• [Given text]:
* * *

Bitcoin Songsheet: The Fiat Reality Of Real Estate

27/06/2022 by Idelto Editor

When human living space becomes an investment and store of value, the ownership of said land becomes distorted and centralized.

This is an opinion editorial by Jimmy Song, a Bitcoin developer, educator and entrepreneur and programmer with over 20 years of experience.

Real estate is a fiat possession.

Not only is it ridiculously expensive, but it’s also difficult to maintain. Anyone that buys property is buying themselves a job. It’s the epitome of the quote from Fight Club: “The things that you own end up owning you.” What’s worse is that the rights over your property are limited.

Governments love pumping real estate because it gives people a sense of security and because it’s easy to tax — and pump it they do. Through mortgages and favorable tax treatment, home ownership has been a tool in the game of bread and circuses in which governments are continuously engaged. They use real estate as a way to both mollify and control. As a result real estate is a centralized, tenuous form of ownership, dependent on the whims of politicians.

* * *

Entries for locating text and elements:
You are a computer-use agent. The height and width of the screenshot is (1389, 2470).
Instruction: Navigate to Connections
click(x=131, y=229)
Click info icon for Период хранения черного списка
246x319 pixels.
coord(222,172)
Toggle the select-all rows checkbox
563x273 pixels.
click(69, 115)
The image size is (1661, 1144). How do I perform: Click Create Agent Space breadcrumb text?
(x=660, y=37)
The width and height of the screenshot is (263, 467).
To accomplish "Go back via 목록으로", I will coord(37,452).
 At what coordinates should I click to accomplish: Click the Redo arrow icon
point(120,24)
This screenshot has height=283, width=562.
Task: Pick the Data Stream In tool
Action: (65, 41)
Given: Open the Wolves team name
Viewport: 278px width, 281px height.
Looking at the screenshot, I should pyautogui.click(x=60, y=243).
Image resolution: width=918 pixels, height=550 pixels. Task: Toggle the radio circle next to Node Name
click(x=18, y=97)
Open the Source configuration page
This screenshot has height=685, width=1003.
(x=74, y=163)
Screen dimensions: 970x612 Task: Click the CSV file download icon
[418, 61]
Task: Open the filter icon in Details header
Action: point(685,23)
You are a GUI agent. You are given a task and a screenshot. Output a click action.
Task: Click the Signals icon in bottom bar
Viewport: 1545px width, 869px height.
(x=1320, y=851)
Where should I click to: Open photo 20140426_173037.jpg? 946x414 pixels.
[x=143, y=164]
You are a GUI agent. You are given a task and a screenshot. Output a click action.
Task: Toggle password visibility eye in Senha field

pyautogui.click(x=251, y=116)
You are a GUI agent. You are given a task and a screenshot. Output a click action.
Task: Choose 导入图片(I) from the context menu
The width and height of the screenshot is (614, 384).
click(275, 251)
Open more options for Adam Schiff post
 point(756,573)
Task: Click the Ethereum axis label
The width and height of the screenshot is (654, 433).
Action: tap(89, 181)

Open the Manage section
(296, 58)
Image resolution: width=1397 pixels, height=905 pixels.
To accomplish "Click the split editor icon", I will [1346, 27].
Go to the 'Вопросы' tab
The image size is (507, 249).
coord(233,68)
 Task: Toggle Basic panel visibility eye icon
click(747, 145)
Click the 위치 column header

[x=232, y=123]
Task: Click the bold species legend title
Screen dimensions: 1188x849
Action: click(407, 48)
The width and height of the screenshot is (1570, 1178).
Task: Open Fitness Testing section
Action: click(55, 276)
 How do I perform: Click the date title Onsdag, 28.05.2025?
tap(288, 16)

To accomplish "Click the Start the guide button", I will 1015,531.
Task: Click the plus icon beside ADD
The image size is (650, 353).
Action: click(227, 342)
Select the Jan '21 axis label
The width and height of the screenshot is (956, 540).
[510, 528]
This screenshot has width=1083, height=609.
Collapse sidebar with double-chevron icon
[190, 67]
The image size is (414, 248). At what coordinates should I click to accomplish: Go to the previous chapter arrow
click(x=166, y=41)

* * *

• [Requirements]:
1. Condense the paragraph of the real estate editorial beginning "Governments love pumping real estate" into a short bulleted list that keeps its main facts.
2. In the real estate editorial, which roles are given for Jimmy Song? List every one.
3. Write a continuation of the real estate editorial, picking up after its final sentence.
These records have no connection to the real estate editorial.

• [Per-task answers]:
1.
- Governments like pumping real estate because it gives people a sense of security and is easy to tax, and they do pump it.
- They use mortgages and favorable tax treatment to make home ownership part of a bread-and-circuses game.
- Real estate serves governments as a way to both mollify and control.
- As a result, real estate is a centralized, tenuous form of ownership that depends on politicians' whims.

2.
- Bitcoin developer
- Educator
- Entrepreneur
- Programmer

3.
Real estate isn’t portable, so it’s very easy to tax. The ease of taxation ultimately means that the government can degrade the property rights of the owner. As I will show in the rest of this article, land ownership has been debased and is in many ways the ultimate fiat possession. The authorities get to decide just how far your rights really go, and in many cases, it’s not very far.

Nobody Really Owns Land

The government backs up its taxation power with threats of force. The threats in this case include taking the property away from you. You may think you own the land, but in reality, you have exclusive use of it with the government’s permission. The government can take it away at any time — and on a long enough time scale, they eventually will.

Your possession of the land is like a company car. You can use it for as long as you follow the rules, but the possession is tenuous and dependent on keeping the real owner happy. Our real owner in the case of all real estate is the government.

In that sense, real estate is really a long lease from the government. They’re the real owners and we need permission from them to use the property. As long as we pay our taxes and use the land in a way that’s approved, we can use the land. But using the land in a way that they don’t like means they will take the land away. We have the illusion of possession when in reality it’s a rental.

Zoning Ordinances And Eminent Domain

Zoning ordinances are a way in which governments restrict what you can do with your property. If land is designated for certain types of use, you cannot use it for anything other than that use. So land zoned for residential use cannot be used for commercial use and vice versa. This changes the value of the land since it gives advantages to certain lots of property over others. Zoning lets authorities pick winners and losers.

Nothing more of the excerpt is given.